Lesen Sie den ersten Absatz der Datenschutzerklärung, nicht das Kleingedruckte. Achten Sie auf klare Aussagen wie „Bilder werden in Ihrem Browser verarbeitet“ oder „Fotos werden niemals hochgeladen“. Vage Formulierungen wie „Wir nehmen Datenschutz ernst“ ohne konkrete Angaben sind ein Warnsignal.

Machen Sie den Offline-Test. Laden Sie das Tool, schalten Sie Ihr Internet aus und versuchen Sie, ein Foto zu erstellen. Wenn es dann immer noch von Anfang bis Ende funktioniert, ist die Verarbeitung wirklich lokal. Wenn es bei „Wird hochgeladen“ oder „Wird verarbeitet“ hängen bleibt, wandert Ihr Bild an einen Server.
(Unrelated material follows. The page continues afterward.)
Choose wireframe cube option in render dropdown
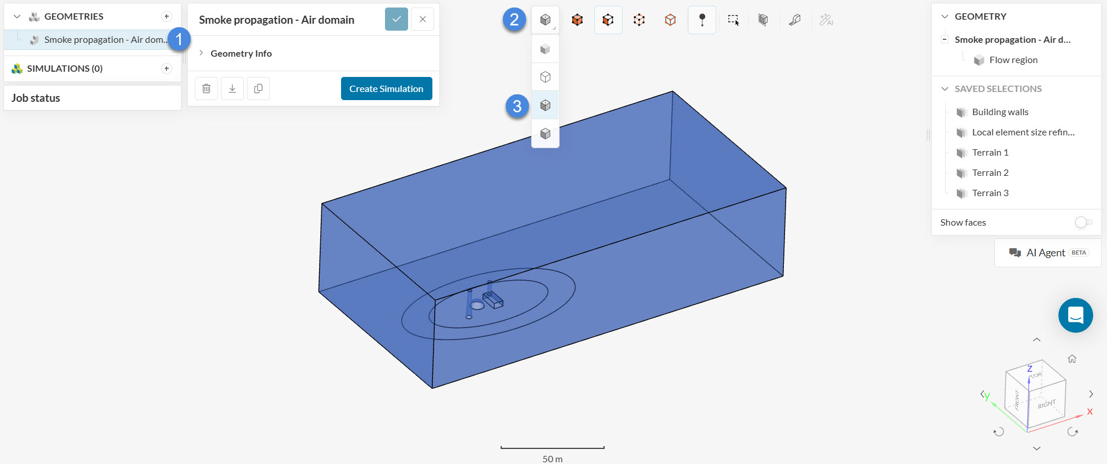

Prüfen Sie auf eine Konto-Hürde und Wasserzeichen. Tools, die eine Anmeldung, E-Mail oder Zahlung verlangen, bevor Sie überhaupt das Ergebnis sehen können, wollen meist Ihre Daten. Ein vertrauenswürdiges, kostenloses Tool lässt Sie zuschneiden, einen weißen Hintergrund einstellen und exportieren, ohne ein Konto, und zeigt Ihnen das fertige Foto, bevor es um irgendetwas bittet. Vergewissern Sie sich schließlich, dass die Seite HTTPS verwendet, erkennbar am Schlosssymbol in Ihrer Adressleiste.

FAQ

Kann eine Website mein Foto sehen, wenn es im Browser verarbeitet wird?
Nein. Wenn die Verarbeitung in Ihrem Browser stattfindet, wird das Bild in den lokalen Speicher Ihres Geräts geladen und niemals über das Netzwerk versendet, sodass die Server der Website es nie erhalten. Sie können das überprüfen, indem Sie vor dem Bearbeiten offline gehen; ein echtes In-Browser-Tool funktioniert dann weiterhin. Serverbasierte Tools müssen Ihr Foto hingegen hochladen, um zu funktionieren.
Ist es sicher, ein kostenloses Online-Tool für Passbilder zu nutzen?
Das kann es sein, solange das Tool Ihr Bild lokal verarbeitet und keinen Upload oder kein Konto verlangt. „Kostenlos“ und „privat“ schließen sich nicht aus. Das eigentliche Risiko sind Tools, die Ihr Foto hochladen und speichern oder Ihre Daten zu Geld machen. Prüfen Sie die Datenschutzerklärung auf eine ausdrückliche No-Upload-Aussage und vergewissern Sie sich, dass die Seite HTTPS verwendet.
Welche Größe sollte mein Passbild oder Visumfoto haben?
Das hängt vom Land ab. Die USA verwenden 2 x 2 Zoll (51 x 51 mm), Visa für Großbritannien, die EU und den Schengen-Raum verwenden 35 x 45 mm, China üblicherweise 33 x 48 mm und Kanada 50 x 70 mm. US-Fotos sollten mindestens 300 DPI haben (etwa 600 x 600 Pixel). Ein Tool mit Länder-Voreinstellungen lässt Sie die exakte Größe automatisch exportieren.
Muss ich mein Foto nach der Nutzung eines In-Browser-Tools löschen?
Es gibt nichts von einem Server zu löschen, weil das Bild Ihr Gerät nie verlassen hat. Sobald Sie den Tab schließen oder neu laden, wird die Arbeitskopie im Speicher gelöscht. Die einzige verbleibende Datei ist das Foto, das Sie bewusst heruntergeladen haben und das in Ihrem eigenen Download-Ordner unter Ihrer Kontrolle bleibt.